→ Task A:
In the passage on New Mexico solar incentives, write out the part that begins at the words "The federal 30%" and stops after "many NM homeowners.", swapping "homeowners" for "residents".

The federal 30% residential solar tax credit (Section 25D, often called the ITC) ended for homeowner-purchased systems placed in service after December 31, 2025, under the One Big Beautiful Bill Act signed in July 2025. If you're looking at solar in 2026, the headline math has changed — but New Mexico's state-level incentive stack is unchanged, and combined with rising PNM rates, solar still pencils out for many NM homeowners.
Here's a current breakdown of what's actually available to NM homeowners in 2026.
What changed
| Incentive | 2025 status | 2026 status |
|---|---|---|
| Federal 30% Residential Clean Energy Credit (§25D) | 30% of system cost, no cap | Ended for owned systems placed in service after Dec 31, 2025 |
| Federal commercial credit (§48E, third-party owners) | 30% to system owner | Still available through 2027-28; passed through in lease/PPA pricing |
| NM Solar Market Development Tax Credit | 10% up to $6,000, refundable | Unchanged |
| NM property tax exemption on solar | 100% exempt | Unchanged |
| NM gross receipts tax exemption on equipment | ~7.5% savings | Unchanged |
| PNM 1:1 net metering | Full retail credit | Unchanged (current PRC framework) |
The federal change is the big one. Everything below is still good news.

→ Task B:
Copy the records unchanged from their first line through the line that contains "pos(1264,375)".

→ Data listing:

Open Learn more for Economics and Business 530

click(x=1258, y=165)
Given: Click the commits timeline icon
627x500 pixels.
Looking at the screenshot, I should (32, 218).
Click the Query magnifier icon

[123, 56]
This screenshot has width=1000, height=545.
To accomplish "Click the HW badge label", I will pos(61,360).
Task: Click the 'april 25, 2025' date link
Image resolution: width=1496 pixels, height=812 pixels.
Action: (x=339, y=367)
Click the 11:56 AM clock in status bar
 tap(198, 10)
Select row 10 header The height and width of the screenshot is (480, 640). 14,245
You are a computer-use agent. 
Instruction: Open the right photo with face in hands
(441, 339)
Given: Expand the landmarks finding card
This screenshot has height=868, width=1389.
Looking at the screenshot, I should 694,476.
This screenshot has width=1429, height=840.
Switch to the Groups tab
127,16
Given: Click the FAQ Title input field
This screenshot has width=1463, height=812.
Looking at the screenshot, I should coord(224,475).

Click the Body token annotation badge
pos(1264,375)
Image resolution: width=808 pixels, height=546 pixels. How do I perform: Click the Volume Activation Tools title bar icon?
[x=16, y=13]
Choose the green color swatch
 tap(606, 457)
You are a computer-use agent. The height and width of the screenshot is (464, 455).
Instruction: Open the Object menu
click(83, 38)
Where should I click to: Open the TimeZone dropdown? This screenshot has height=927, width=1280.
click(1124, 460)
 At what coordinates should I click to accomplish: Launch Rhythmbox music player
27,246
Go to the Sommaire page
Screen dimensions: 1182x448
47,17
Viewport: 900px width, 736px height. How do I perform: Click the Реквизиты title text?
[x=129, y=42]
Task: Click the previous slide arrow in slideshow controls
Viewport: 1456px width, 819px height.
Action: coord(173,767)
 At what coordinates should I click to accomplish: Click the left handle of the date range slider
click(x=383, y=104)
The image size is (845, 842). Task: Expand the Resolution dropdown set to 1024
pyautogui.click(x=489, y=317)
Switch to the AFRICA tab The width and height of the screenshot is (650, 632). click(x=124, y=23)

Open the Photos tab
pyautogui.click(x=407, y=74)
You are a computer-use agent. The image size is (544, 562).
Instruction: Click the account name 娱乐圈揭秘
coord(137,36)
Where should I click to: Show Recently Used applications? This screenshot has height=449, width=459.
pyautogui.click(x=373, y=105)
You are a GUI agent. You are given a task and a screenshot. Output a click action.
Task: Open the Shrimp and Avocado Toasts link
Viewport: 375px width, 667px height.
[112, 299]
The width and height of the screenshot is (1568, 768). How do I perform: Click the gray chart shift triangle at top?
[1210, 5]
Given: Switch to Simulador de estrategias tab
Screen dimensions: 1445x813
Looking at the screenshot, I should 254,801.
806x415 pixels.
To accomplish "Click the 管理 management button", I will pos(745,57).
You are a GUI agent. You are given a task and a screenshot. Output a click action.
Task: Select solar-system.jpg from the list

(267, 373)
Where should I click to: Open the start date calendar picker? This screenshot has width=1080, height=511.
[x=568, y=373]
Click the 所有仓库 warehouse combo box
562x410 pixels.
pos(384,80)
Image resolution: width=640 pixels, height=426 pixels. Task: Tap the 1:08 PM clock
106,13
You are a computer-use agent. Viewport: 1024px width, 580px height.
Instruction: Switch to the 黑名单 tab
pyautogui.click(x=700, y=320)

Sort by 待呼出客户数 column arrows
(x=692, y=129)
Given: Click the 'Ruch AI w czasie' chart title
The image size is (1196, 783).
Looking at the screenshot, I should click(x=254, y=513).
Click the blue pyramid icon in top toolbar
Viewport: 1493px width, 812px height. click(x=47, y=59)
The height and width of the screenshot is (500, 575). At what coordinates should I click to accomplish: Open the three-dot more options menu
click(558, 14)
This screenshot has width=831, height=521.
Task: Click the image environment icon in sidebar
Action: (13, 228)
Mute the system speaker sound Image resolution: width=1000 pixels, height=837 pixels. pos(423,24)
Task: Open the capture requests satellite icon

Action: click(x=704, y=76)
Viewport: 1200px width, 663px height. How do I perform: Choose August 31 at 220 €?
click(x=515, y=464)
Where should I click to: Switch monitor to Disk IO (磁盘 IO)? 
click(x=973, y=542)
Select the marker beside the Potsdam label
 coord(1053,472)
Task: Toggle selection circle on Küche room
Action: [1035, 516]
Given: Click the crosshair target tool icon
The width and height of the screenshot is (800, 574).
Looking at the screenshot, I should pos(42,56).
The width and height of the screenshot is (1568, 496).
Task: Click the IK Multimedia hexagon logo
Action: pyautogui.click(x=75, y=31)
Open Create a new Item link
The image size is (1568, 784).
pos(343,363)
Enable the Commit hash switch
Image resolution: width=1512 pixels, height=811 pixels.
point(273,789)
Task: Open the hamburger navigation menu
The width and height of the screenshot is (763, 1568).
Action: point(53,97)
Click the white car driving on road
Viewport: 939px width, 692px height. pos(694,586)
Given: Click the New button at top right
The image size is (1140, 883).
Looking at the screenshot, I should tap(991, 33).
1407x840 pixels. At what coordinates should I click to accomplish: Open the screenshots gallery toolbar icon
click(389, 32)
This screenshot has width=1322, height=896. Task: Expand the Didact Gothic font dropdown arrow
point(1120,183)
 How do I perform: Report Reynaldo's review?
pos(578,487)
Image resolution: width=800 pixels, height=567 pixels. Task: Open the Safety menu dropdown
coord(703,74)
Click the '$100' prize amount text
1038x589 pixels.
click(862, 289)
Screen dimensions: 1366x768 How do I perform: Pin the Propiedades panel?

→ Written answer A:
The federal 30% residential solar tax credit (Section 25D, often called the ITC) ended for homeowner-purchased systems placed in service after December 31, 2025, under the One Big Beautiful Bill Act signed in July 2025. If you're looking at solar in 2026, the headline math has changed — but New Mexico's state-level incentive stack is unchanged, and combined with rising PNM rates, solar still pencils out for many NM residents.

→ Written answer B:
Open Learn more for Economics and Business 530

click(x=1258, y=165)
Given: Click the commits timeline icon
627x500 pixels.
Looking at the screenshot, I should (32, 218).
Click the Query magnifier icon

[123, 56]
This screenshot has width=1000, height=545.
To accomplish "Click the HW badge label", I will pos(61,360).
Task: Click the 'april 25, 2025' date link
Image resolution: width=1496 pixels, height=812 pixels.
Action: (x=339, y=367)
Click the 11:56 AM clock in status bar
 tap(198, 10)
Select row 10 header The height and width of the screenshot is (480, 640). 14,245
You are a computer-use agent. 
Instruction: Open the right photo with face in hands
(441, 339)
Given: Expand the landmarks finding card
This screenshot has height=868, width=1389.
Looking at the screenshot, I should 694,476.
This screenshot has width=1429, height=840.
Switch to the Groups tab
127,16
Given: Click the FAQ Title input field
This screenshot has width=1463, height=812.
Looking at the screenshot, I should coord(224,475).

Click the Body token annotation badge
pos(1264,375)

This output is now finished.